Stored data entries
--*--

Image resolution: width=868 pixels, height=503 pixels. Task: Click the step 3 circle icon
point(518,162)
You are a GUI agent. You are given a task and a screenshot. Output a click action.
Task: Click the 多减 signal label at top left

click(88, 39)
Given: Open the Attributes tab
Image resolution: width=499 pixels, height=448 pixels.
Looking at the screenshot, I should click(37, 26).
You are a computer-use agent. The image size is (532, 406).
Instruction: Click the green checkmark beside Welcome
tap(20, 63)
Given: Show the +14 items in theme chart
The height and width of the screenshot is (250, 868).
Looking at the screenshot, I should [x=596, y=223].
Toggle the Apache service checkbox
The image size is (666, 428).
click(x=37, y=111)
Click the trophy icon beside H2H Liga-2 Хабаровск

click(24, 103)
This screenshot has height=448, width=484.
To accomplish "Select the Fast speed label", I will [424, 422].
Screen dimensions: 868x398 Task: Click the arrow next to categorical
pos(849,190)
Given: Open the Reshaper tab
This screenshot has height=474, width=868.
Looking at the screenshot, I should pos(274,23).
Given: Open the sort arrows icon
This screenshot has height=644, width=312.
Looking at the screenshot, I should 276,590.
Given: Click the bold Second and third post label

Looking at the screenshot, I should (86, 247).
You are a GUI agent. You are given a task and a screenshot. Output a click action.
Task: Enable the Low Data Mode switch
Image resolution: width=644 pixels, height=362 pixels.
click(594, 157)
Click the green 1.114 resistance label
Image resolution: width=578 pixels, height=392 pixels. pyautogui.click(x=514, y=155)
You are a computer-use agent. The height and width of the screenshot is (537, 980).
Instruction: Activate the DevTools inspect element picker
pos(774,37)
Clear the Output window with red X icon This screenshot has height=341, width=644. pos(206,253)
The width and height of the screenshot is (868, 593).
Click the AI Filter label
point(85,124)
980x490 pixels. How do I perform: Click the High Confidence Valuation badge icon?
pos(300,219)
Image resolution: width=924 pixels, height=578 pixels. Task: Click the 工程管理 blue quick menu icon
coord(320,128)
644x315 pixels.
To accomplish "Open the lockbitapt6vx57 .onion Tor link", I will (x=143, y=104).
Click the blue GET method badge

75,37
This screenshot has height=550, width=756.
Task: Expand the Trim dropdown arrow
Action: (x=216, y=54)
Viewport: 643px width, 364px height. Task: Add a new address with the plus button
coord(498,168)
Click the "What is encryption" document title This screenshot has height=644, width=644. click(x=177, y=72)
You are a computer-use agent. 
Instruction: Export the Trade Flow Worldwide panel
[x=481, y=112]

--*--

> PROBLEM DESCRIPTION:
Tally up the lines above in which "will" occurs. Give the result as a bare number.

> EXPECTED ANSWER:
2